Vidéos associées :
La crise économique, sociale et alimentaire à Cuba a atteint un point de non-retour, selon un rapport du Food Monitor Program (FMP), qui alerte sur la détérioration généralisée des conditions de vie dans l'île.
L'organisation, dédiée à la surveillance de la sécurité alimentaire à Cuba, a souligné qu'il ne s'agissait plus de crises isolées, mais d'une "crise systémique, structurelle et multidimensionnelle" qui touche tous les secteurs du pays.
L'étude, fondée sur des observations de terrain et des rapports citoyens, souligne que le manque de nourriture, les coupures d'électricité, le manque d'approvisionnement en eau et en gaz, l'inflation et l'augmentation de la pauvreté ont plongé des millions de Cubains dans une situation de vulnérabilité extrême.
On constate également la perte de pouvoir d'achat, l'exode migratoire et le transfert de responsabilités étatiques vers les familles comme symptômes de l'effondrement institutionnel.
Au cours des dernières années, les manifestations citoyennes se sont multipliées.

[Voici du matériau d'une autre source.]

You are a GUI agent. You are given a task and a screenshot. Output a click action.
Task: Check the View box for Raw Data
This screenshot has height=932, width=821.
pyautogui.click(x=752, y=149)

Des manifestations du 11 juillet 2021 aux plus récentes à Santiago de Cuba, Holguín et Matanzas, les revendications sont les mêmes : nourriture, électricité et eau. Cependant, la réponse du régime a été la répression.
Selon l'organisation Prisoners Defenders, citée par FMP, plus de 750 personnes restent emprisonnées pour avoir participé à ces manifestations.
Le rapport rappelle également qu'au milieu de la détérioration économique, le gouvernement cubain persiste à blâmer l'embargo des États-Unis et le "mercenariat", plutôt que de reconnaître sa responsabilité dans la crise structurelle.
En même temps, cela limite l'accès à l'information publique et censure les critiques des citoyens, même sur les réseaux sociaux, où tout contenu dissident est surveillé et bloqué.
FMP a averti que la détérioration du système alimentaire, sanitaire et énergétique pousse Cuba vers une urgence humanitaire prolongée.
«Le peuple cubain vit des coupures de courant de plus de 30 heures, un manque d'eau pendant des semaines et une faim généralisée qui frappe surtout les femmes et les enfants», souligne le rapport.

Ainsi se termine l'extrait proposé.